ERIC REINSTADTLER, PLAINTIFF,
v.
BAYONE URETHANE SYSTEMS, LLC., ET AL., DEFENDANTS.



The opinion of the court was delivered by: Arthur J. Schwab United States District Judge

Electronically Filed

MEMORANDUM OPINION

Defendants BayOne Urethane Systems, LLC. and the other eleven defendants filed a notice of removal of this case from the Court of Common Pleas of Allegheny County, Pennsylvania, claiming that: (a) Eric Reinstadtler's state court complaint, raising claims under Pennsylvania's Wage Payment and Collection Law ("WPCL") and Pennsylvania common law breach of contract, is actually a claim for severance benefits under an ERISA welfare benefits plan, as defined by 29 U.S.C. § 1002(1); (b) ERISA completely preempts plaintiff's claims, 29 U.S.C. § 1144(a); and (c) plaintiff's state court action is removable to federal court pursuant to 28 U.S.C. §§ 1441 and 1446.

This Court was not convinced, and entered a Rule to Show Cause on February 20, 2007, directing the parties to "file a Response to Rule to Show Cause, stating the party's respective positions as to whether this case involves a federal question, and whether it should or should not be remanded to the Court of Common Pleas of Allegheny County." After careful consideration of the responses to the Rule to Show Cause and plaintiff's complaint, the Court holds that there is no ERISA welfare benefits plan implicated, and even if there were, plaintiff's breach of contract and WPCL claims are not sufficiently "related to" said plan to preempt the state law claims.

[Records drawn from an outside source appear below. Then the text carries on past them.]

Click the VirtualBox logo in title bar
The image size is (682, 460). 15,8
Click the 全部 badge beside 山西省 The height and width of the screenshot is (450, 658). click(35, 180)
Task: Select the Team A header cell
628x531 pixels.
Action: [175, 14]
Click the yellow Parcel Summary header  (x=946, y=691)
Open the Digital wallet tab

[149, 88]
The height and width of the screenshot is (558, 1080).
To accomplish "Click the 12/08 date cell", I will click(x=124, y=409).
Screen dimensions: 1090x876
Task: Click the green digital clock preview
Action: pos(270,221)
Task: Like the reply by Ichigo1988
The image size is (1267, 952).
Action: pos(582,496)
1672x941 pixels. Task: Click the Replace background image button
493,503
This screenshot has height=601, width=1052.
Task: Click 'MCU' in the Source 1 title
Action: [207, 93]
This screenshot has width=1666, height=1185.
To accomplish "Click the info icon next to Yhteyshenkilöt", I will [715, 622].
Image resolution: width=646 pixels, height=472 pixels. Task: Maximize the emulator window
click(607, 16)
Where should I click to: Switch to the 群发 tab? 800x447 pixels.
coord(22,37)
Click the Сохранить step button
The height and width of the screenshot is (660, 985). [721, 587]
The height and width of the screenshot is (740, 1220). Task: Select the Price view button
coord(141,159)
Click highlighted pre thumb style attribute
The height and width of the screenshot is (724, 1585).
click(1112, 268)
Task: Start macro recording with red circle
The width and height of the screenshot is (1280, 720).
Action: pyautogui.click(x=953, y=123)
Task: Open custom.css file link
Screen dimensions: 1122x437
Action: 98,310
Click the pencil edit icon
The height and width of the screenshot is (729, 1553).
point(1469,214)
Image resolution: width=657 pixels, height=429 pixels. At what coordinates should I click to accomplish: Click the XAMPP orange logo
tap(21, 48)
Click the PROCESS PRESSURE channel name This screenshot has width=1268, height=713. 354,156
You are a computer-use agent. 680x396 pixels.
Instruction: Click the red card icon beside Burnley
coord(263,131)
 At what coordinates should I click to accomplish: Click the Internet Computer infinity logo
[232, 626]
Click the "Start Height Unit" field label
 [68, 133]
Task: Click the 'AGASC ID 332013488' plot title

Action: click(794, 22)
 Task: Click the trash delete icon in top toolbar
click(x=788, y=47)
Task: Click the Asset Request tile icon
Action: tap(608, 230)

Plaintiff's complaint alleges, in most pertinent part: plaintiff worked 18 years for defendant Bayer Material Science LLC; in 2004, he was asked to join a subsidiary of Bayer, BayOne Urethane Systems, LLC (BayOne); plaintiff agreed to join BayOne when he requested and received "multiple assurances that he would not lose any of his accrued benefits"; that BayOne gives "Severance Benefits" upon termination of employment equal to two weeks of base pay for each year of "combined" service; and that, at the time of his termination from BayOne in 2005, he had "earned and accumulated 36 weeks of Severance Benefits according to the policy of BayOne"; and that he had earned a bonus of $15,000 from BayOne at the time of his termination. Complaint, ¶¶ 16-25. The complaint seeks wages and commissions allegedly owed him, including severance and an earned yearly bonus, liquidated damages under the WPCL, and severance benefits of $32,049.69 as calculated by his years of service pursuant to BayOne's "Severance Benefits" policy.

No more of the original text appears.